Khalid Abdul Hamid and Zakariah Abdul Rashid

Chapter 9 in Energy Market Integration in East Asia: Theories, Electricity Sector and Subsidies, pp 207-252 from Economic Research Institute for ASEAN and East Asia (ERIA)

Abstract: Subsidy rationalization efforts by governments remain constrained as many policy plans have been delayed based on argument that subsidy policies have objectives that go beyond economic rationale. This paper examines Malaysia’s energy subsidy experience, in terms of the direct and indirect effects of subsidy distribution and reallocation, and considers whether the rationale for subsidy policy in the case of energy has been justified. Subsidy removal impacts how efficient an economy performs in terms: of energy product prices; cost of production; transportation services; government budget; household consumption: and general level of prices.

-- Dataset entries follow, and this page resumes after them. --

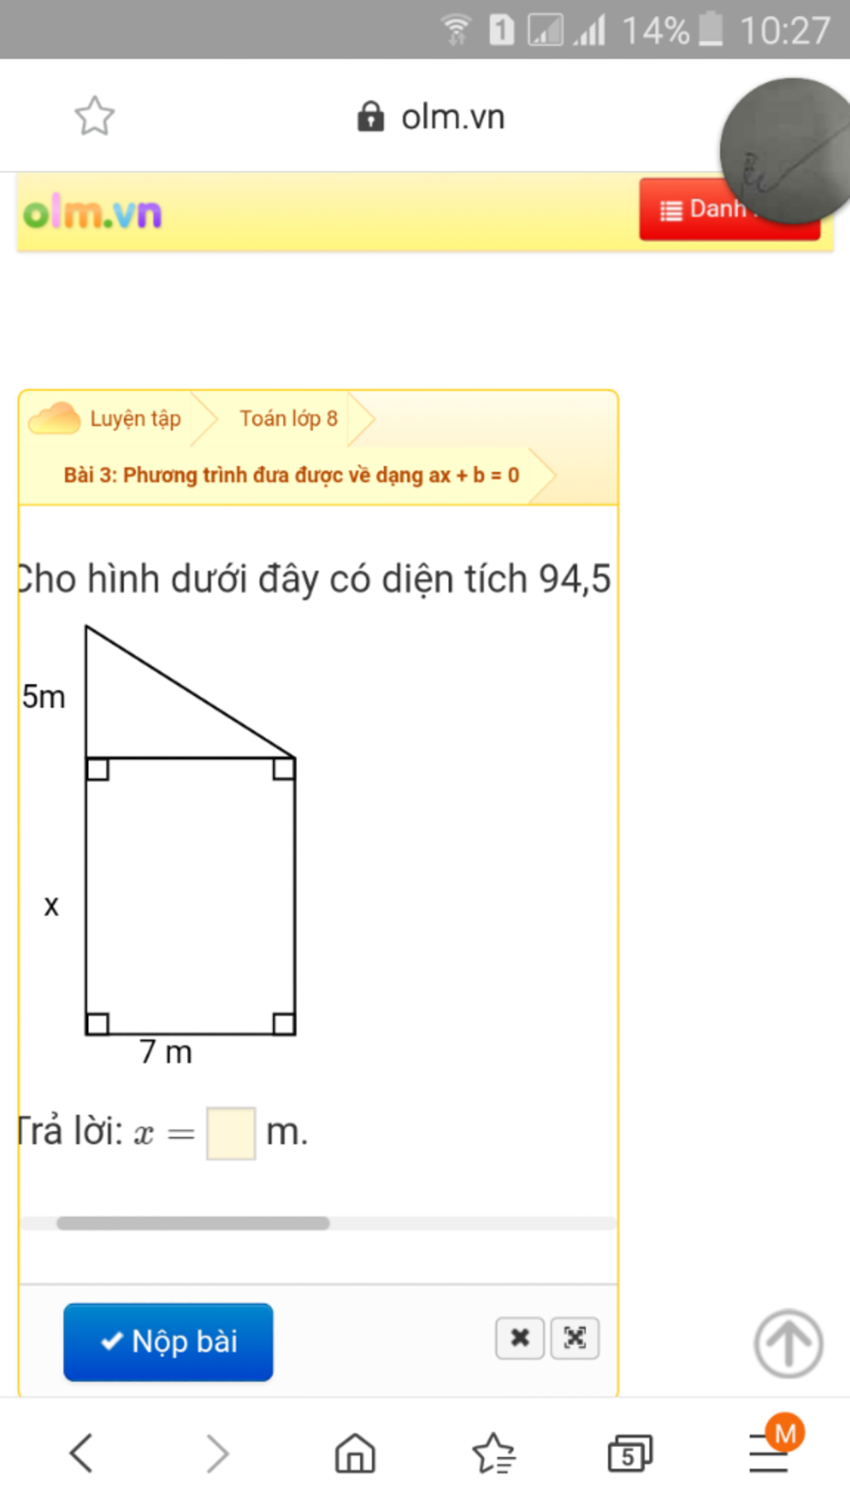
Task: Go back with browser back arrow
Action: tap(81, 1453)
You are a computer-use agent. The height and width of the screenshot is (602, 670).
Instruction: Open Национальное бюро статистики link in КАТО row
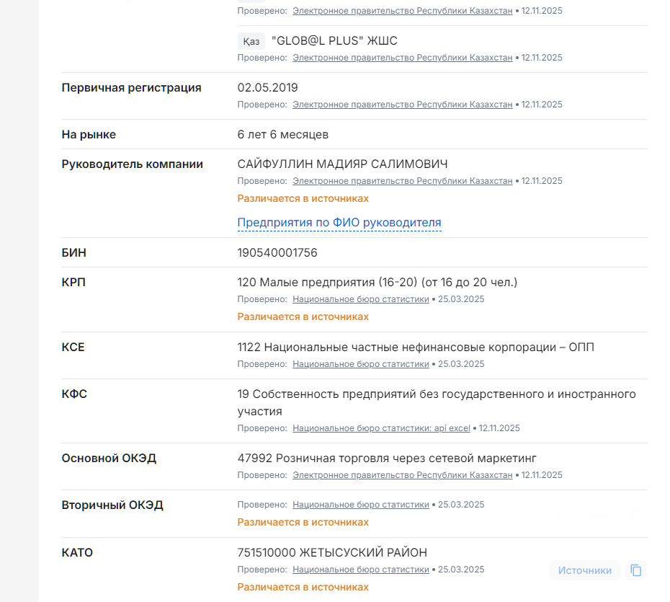[x=360, y=570]
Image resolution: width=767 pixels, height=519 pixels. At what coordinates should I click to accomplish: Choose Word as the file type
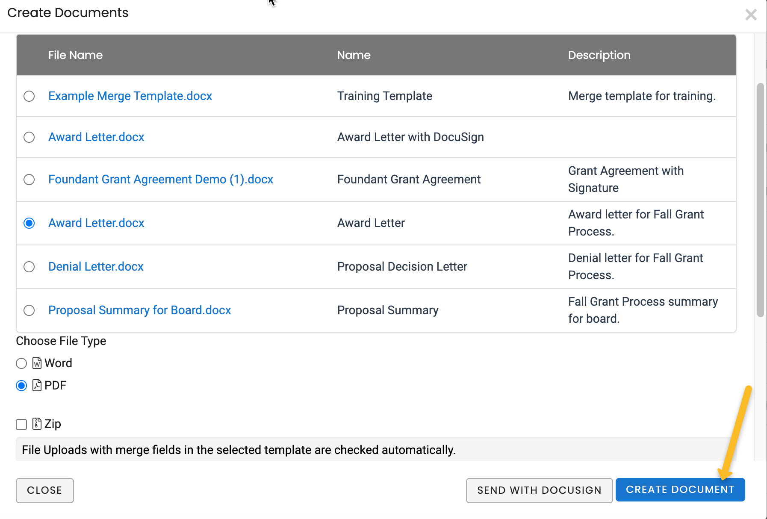tap(21, 363)
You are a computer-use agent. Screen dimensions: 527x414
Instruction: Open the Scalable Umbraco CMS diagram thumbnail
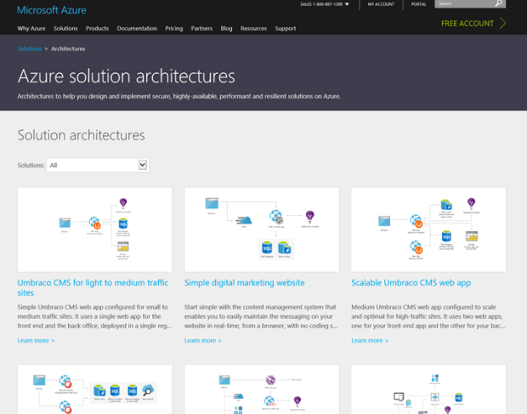pyautogui.click(x=428, y=230)
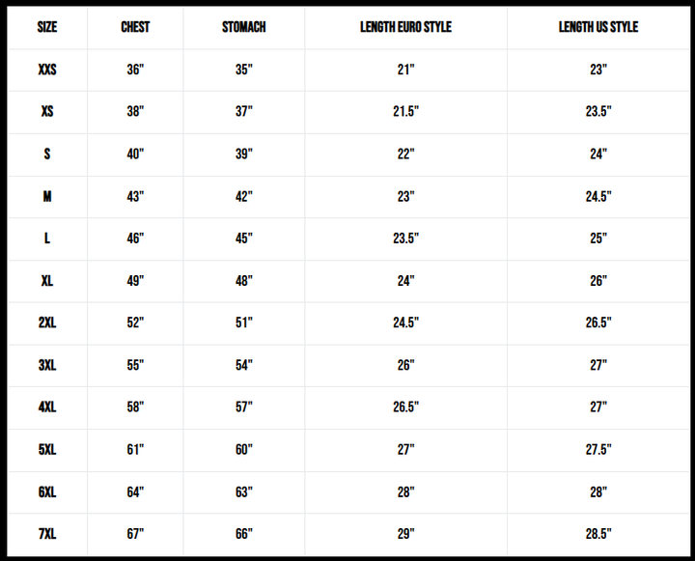This screenshot has width=695, height=561.
Task: Select the XS size row label
Action: pos(47,112)
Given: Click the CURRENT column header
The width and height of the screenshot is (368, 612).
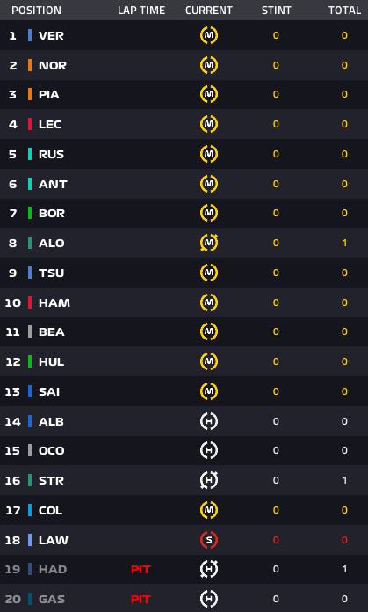Looking at the screenshot, I should pos(209,11).
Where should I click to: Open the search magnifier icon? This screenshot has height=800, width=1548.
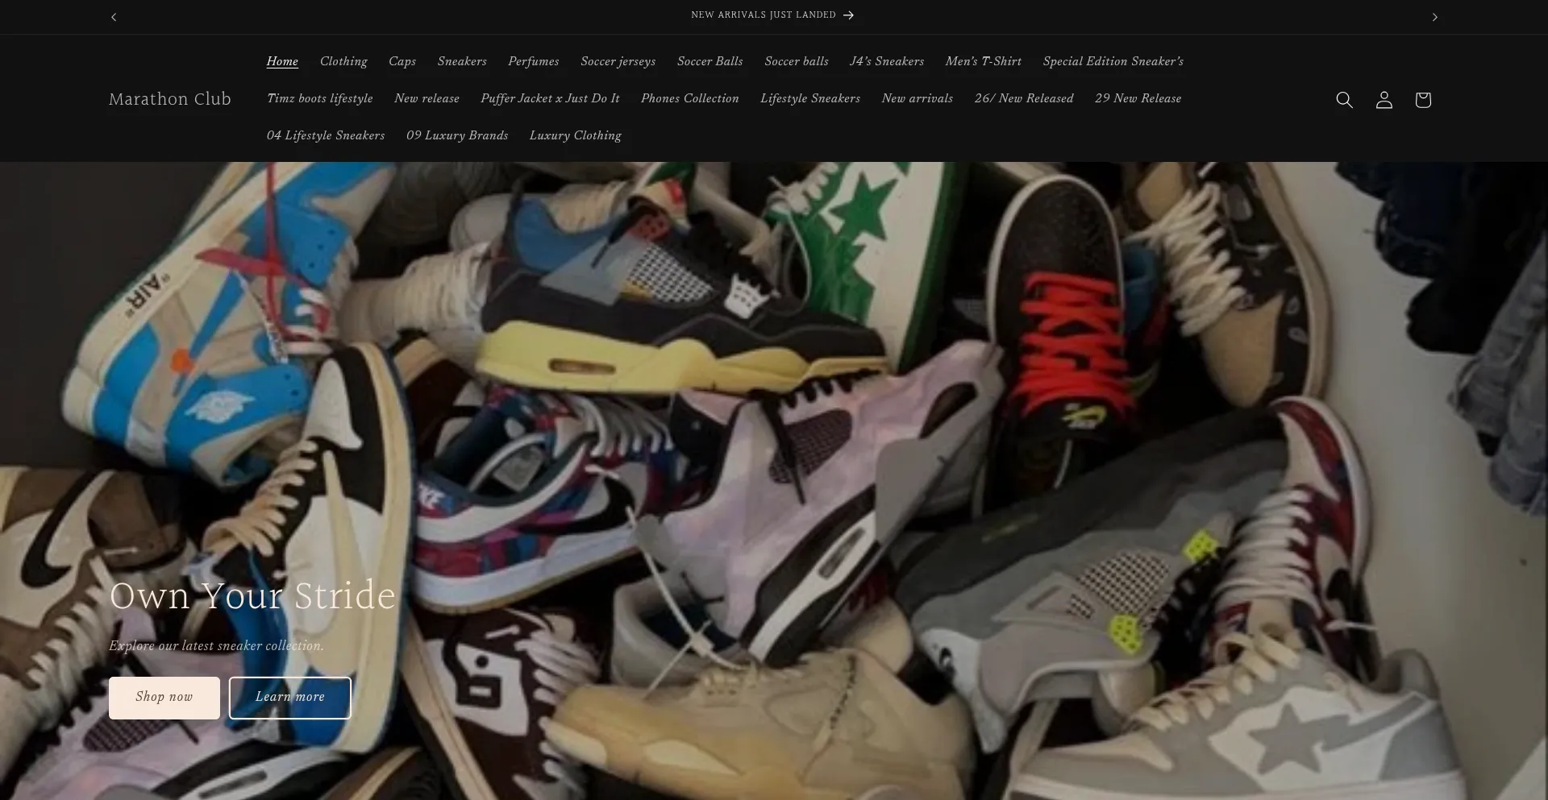[x=1344, y=100]
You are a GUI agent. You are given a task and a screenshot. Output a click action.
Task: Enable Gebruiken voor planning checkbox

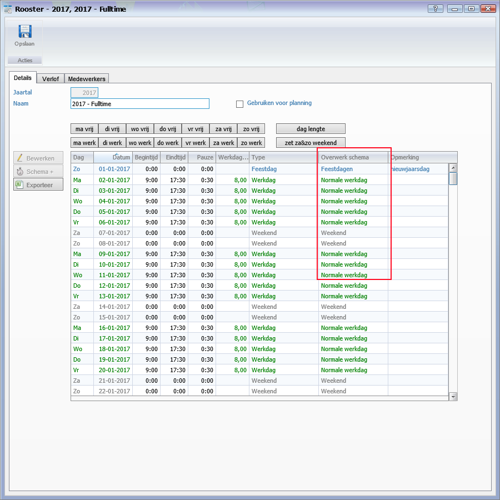tap(240, 104)
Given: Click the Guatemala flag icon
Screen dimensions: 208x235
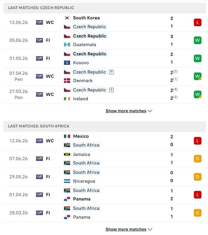Looking at the screenshot, I should [x=67, y=45].
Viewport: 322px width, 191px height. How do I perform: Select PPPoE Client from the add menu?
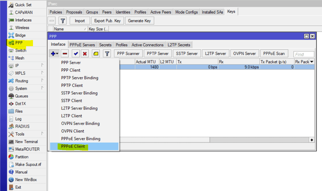click(73, 146)
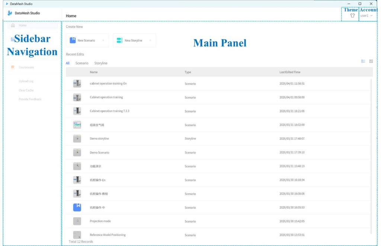Click the plus sign on the New Storyline card

click(x=150, y=40)
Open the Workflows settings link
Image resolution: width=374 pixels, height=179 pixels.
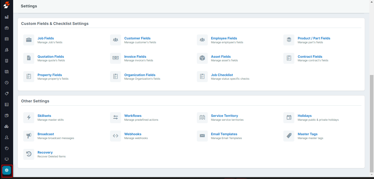133,116
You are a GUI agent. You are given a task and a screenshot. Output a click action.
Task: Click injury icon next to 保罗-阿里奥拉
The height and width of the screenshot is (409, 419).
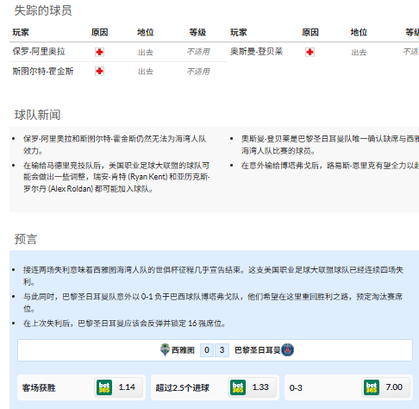[x=99, y=52]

As a subsidy row is non-existence in the 2005 published Malaysian input-output (I-O) table which would inform current policy, we create a subsidy row in the form of total fuel subsidy which has been constructed to assess the expected impacts of phasing out fuel subsidies in the short, medium and long run. This study employs Leontief’s and a computable general equilibrium (CGE) model based on national and social accounts of the Malaysian economy, disaggregating and constructing a hybrid energy I-O matrix and partitioning the I-O table into energy and non-energy blocks. An explicit representation of the impacts of energy products; especially those which have received greater amounts of subsidy is embedded in this modelling. The modelling informs energy pricing, the domains of government intervention in energy markets, and the international experience in mitigating the negative impact of energy pricing reform. Features of the petroleum sector in the Malaysian economy and its interactions with the main economic variables are considered. I-O analysis is used to set a reallocation scheme using changes in wage levels and value added impacted by total fuel subsidy particularly on autonomous spending by households and growth. Finally, the CGE analysis, which is superior in substitution effects compared with I-O analysis, will explain the overall macroeconomic impacts of phasing out subsidies and the impacts of reallocation into related sectors using government expenditure. In conclusion, policy options reliant on cheap energy inputs and delays in subsidy rationalization pose a significant threat for Malaysia’s continuing economic competitiveness in the region.